Career Outcomes & Cross-Course Bridges
- → Part-II electives. CSA-201 prereqs the academy's 6 named Part-II electives: VCA-ARM-201 (ARMv8 architecture and Apple-M-series silicon), VCA-NET-201 (advanced networking, networking-track anchor), VCA-EMB-201 (embedded firmware engineering at production scale), VCA-NET-301 (network-protocol reverse engineering), VCA-X86-201 (x86_64 architecture and reverse engineering), VCA-MIPS-201 (MIPS R3000+ in industry contexts).
- → VCA-RE-101. CSA-201 graduates land RE-101's SB6141 binary-analysis with the privileged-ISA and MMU mental models already in place.
- → VCA-AI-301. The XD-strand on-ramp reuses CSA-201's mitigation track to study toggleable defences.
- Industry. Junior CPU architects; OS-kernel engineers; compiler engineers; firmware-security researchers; FPGA engineers at production scale.
Tool Journal: CSA-201 Originating Entries
~30 new tools enter the diary in CSA-201.
- Quartus Prime Lite (DE10-Nano synthesis)
- SignalTap (Cyclone V on-die logic analyser)
- Verilator (production HDL simulation; CSA-101 referenced it as optional, CSA-201 makes it mandatory)
- Sail RISC-V, the official RISC-V golden model in Sail
- riscv-tests, the ISA conformance test suite
- riscv-formal. Formal-verification framework for RISC-V cores
- godbolt.org, Compiler Explorer for production-grade comparison
- perf / perf-stat, Linux performance profiler when the CPU runs Linux
- OpenSBI, the RISC-V supervisor binary interface bootstrap
- U-Boot RISC-V. Bootloader for production-scale Linux
- Linux 6.x RISC-V. Ported and run on student silicon
- BusyBox. User-space for Linux on RISC-V
- perf trace + ftrace. Kernel tracing
- strace (deeper use; CSA-101 used it on Python tooling, CSA-201 uses it on user-mode Linux on student silicon)
- gdb-multiarch + JTAG. Hardware debugger over JTAG
- OpenOCD, on-chip debugger
- QEMU + KVM. Full-system emulation when bare-metal is impractical
- LLDB. Alternative debugger
- RISC-V instruction tracer (custom, optional)
- perf record + flamegraph. Profile-guided understanding
- SSD1306 datasheet workflow, the discipline of driver writing from spec
- SD-card SPI test harness
- ENC28J60 SPI Ethernet test harness
- FAT16 filesystem walker
- cycle-counter telemetry pipeline.
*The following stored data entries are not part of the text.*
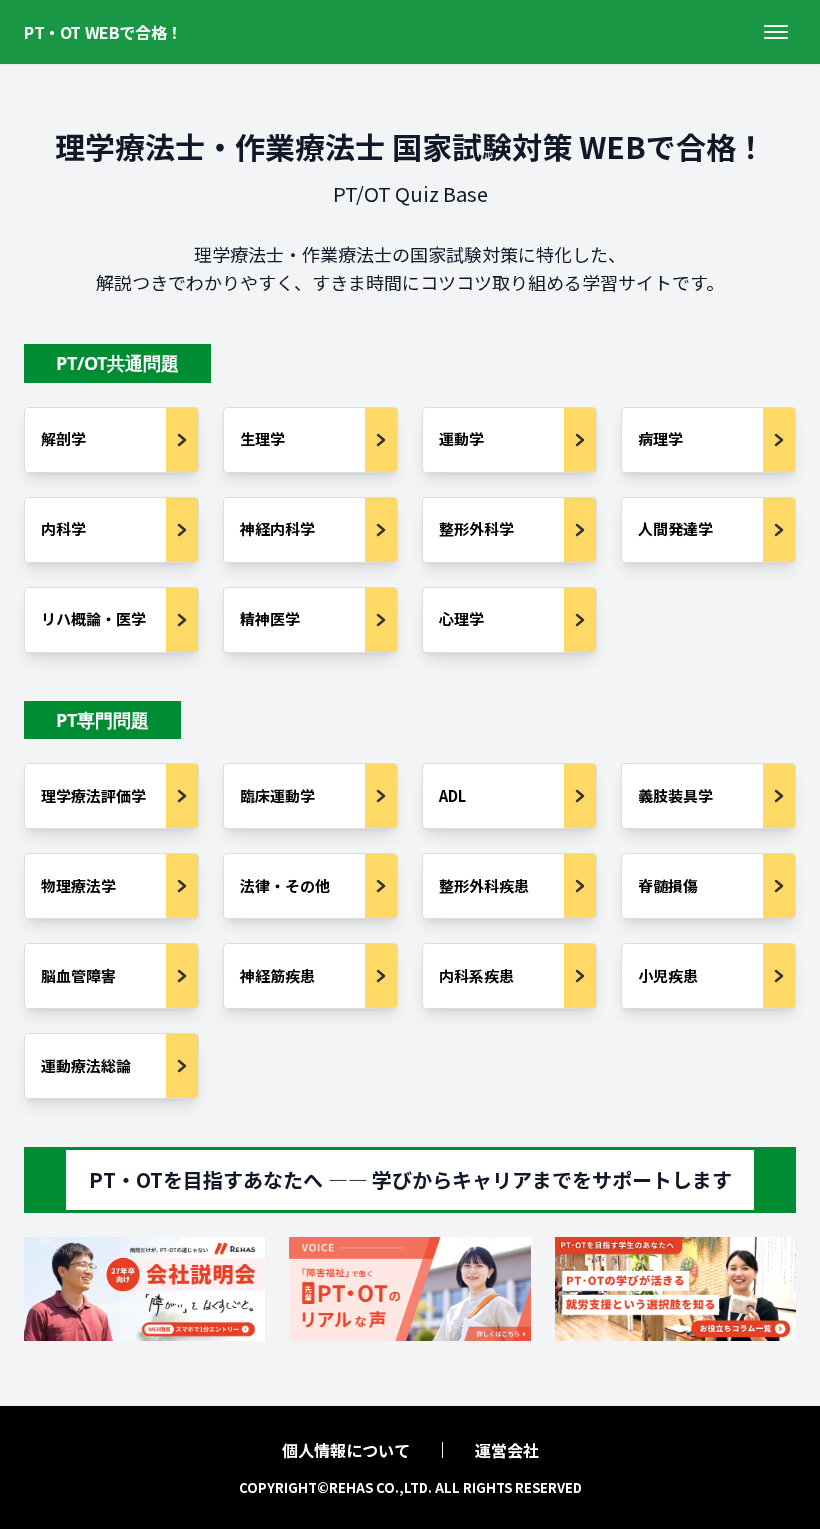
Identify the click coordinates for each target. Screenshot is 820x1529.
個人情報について (346, 1450)
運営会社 (507, 1450)
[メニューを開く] (776, 32)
Time-series of measured optimisation gains
- PMP region tracer. Observe which regions are R/W/X enabled at runtime
- page-fault tracer. Observe Sv32 page-fault paths
- scheduler-trace tool. Visualise context switches
- checkpatch.pl + clang-format, Linux-kernel style discipline
- buildroot. Full-system rootfs builder
Recommended Readings
Primary anchor pair (continued from CSA-101 at advanced depth)
- David Patterson and John Hennessy, Computer Organization and Design: The Hardware / Software Interface, RISC-V Edition, 2nd ed. Morgan Kaufmann, 2020 (ISBN 978-0-12-820331-6). The build-it-yourself anchor at advanced depth: pipelining, the M extension, exceptions / interrupts, virtual memory, and parallelism on the same RISC-V baseline CSA-101 used. Library-acquire or paperback ~$90-100.
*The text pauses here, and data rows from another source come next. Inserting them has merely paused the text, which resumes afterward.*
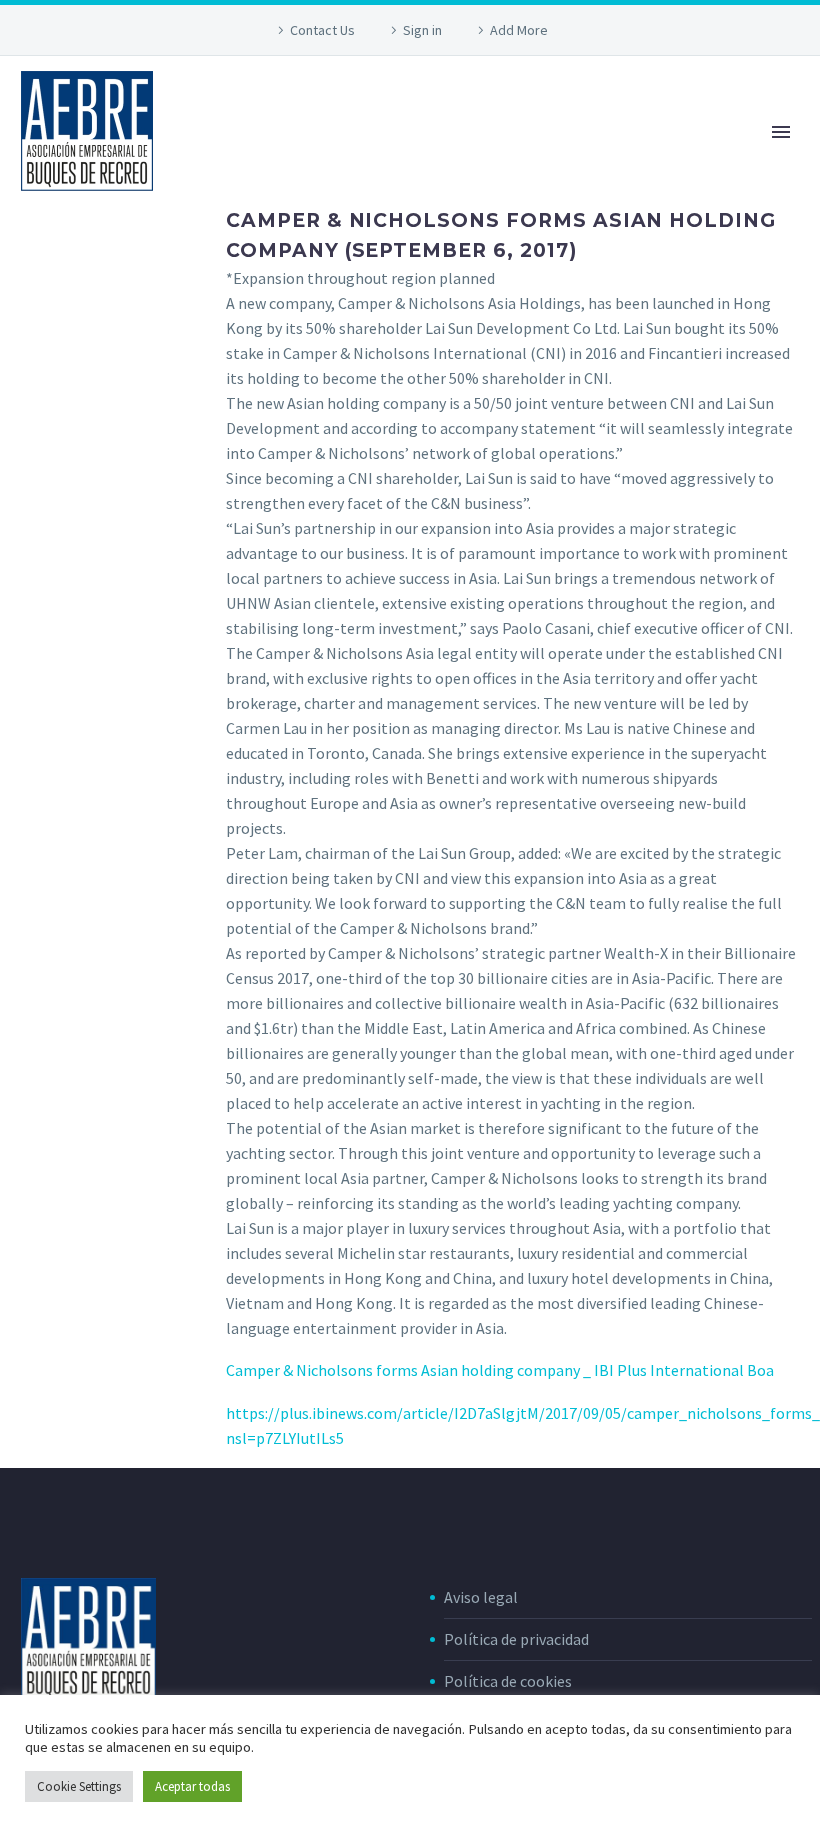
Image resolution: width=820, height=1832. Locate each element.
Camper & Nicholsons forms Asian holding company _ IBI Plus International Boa (500, 1370)
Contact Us (322, 30)
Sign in (422, 30)
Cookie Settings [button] (79, 1786)
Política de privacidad (516, 1639)
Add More (519, 30)
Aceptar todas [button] (192, 1786)
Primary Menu (781, 132)
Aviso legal (481, 1597)
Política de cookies (508, 1681)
- Charles Petzold, CODE: The Hidden Language of Computer Hardware and Software, 2nd ed. Microsoft Press, 2022. The down-to-earth-narrative anchor (CSA-track-only by design); ~25 new weaves across the CSA-201 chapters at advanced depth. Continues from CSA-101's ~37 weaves.
Module-specific anchors (CSA-201 introduces)
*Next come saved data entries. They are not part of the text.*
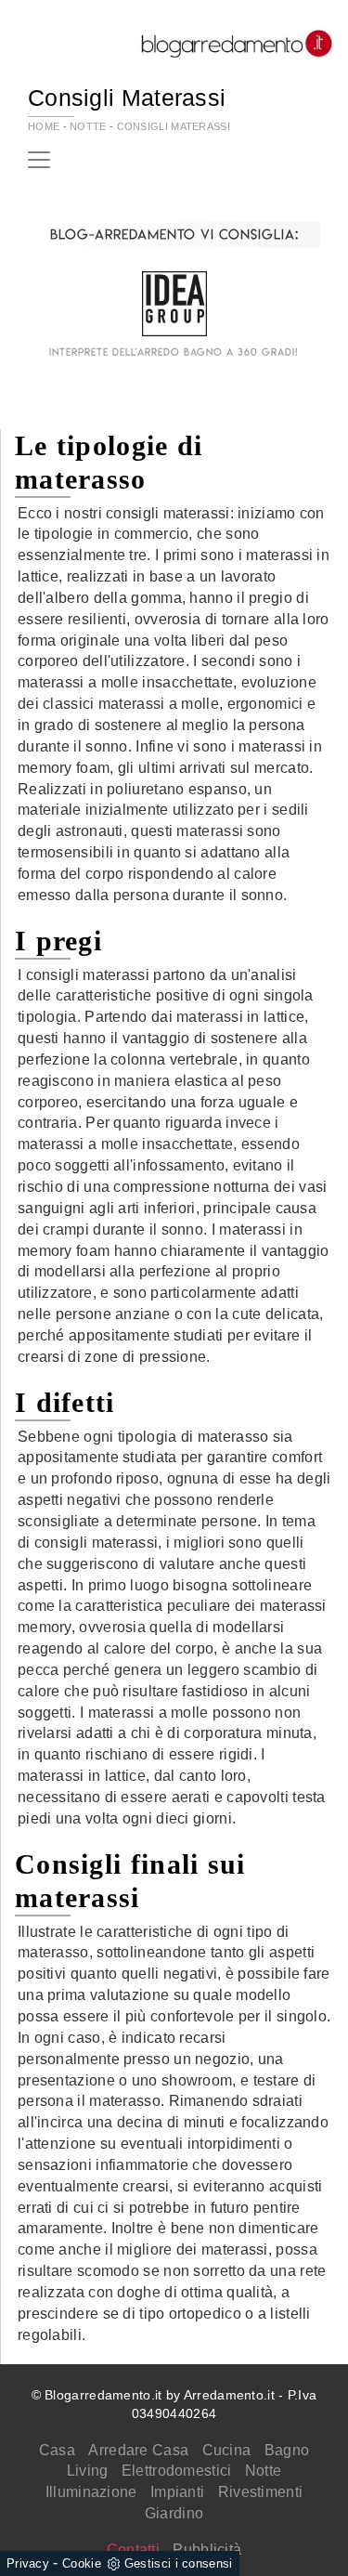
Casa (57, 2450)
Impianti (177, 2492)
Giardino (174, 2513)
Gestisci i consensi (178, 2563)
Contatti (133, 2549)
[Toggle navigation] (39, 159)
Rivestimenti (260, 2492)
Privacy (27, 2563)
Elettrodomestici (177, 2470)
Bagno (287, 2450)
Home (43, 126)
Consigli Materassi (173, 126)
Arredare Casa (138, 2450)
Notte (263, 2470)
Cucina (226, 2450)
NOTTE (88, 126)
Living (88, 2470)
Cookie (81, 2563)
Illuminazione (91, 2492)
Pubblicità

- Randal Bryant and David O'Hallaron, Computer Systems: A Programmer's Perspective, 3rd ed. (CSAPP). Addison-Wesley, 2015. The systems-programming companion at advanced depth; primary anchor for the linker (Module 6), MMU (Module 7), and exception-control-flow (Modules 2 / 11) chapters. Paperback ~$130-160.
- Andrew Waterman and Krste Asanović (eds.), The RISC-V Instruction Set Manual, Volumes I & II. RISC-V International (FREE; current published edition). Module 1 (full RV32I + M extension) and Module 2 (privileged ISA) normative reference.
- Daniel P. Bovet and Marco Cesati, Understanding the Linux Kernel, 3rd ed. O'Reilly. Optional companion for Modules 11 (preemption / scheduler) and 13 (filesystem).
Before You Start
- Have you completed CSA-101 and shipped its capstone? (If no → CSA-101's capstone is central prereq; without it, CSA-201's comparative-anatomy thesis has no baseline.)
- Can you read RISC-V assembly fluently and explain a calling-convention prologue/epilogue? (If no → CSA-101 §4 + §8 review; revisit the Ch 4 lab pack.)
- Have you read the Sv32 page-table format from the privileged spec? (If no → CSA-201 Module 7 prereq reading; pre-read the Sail RISC-V Sv32 model.)
- Are you comfortable installing closed-source tooling (Quartus Prime Lite)? (If no → CSA-201 Module 1 prereq install discipline.)
- Do you have ~$210 for the DE10-Nano + Pi station kit + USB-C + microSD? (If no → HW-101's BoM section + cohort-shared bench access.)
Format Prescriptions
Hour budget: ~30 lec hr + ~55 lab hr + ~95 indep hr (= ~180 hr total).
Live (standard cadence)
2 sessions/wk × 90 min over 14 weeks. Best for college-elective post-CSA-101.
Night class
1-2 sessions/wk evenings; ~30 weeks. Module 7 (MMU) and Module 14 (capstone) need extended-evening blocks.
Bootcamp
40 hr/wk × 5 weeks intensive. Compressed but feasible.
Async self-paced
Recorded video; per-student DE10-Nano kit; AI-assistant tier add-on; 1:1 tutoring premium for MMU + driver-writing.
High school / homeschool co-op
Year-long cadence at HS scheduling. Recommended pairing with CSA-101 in the prior year.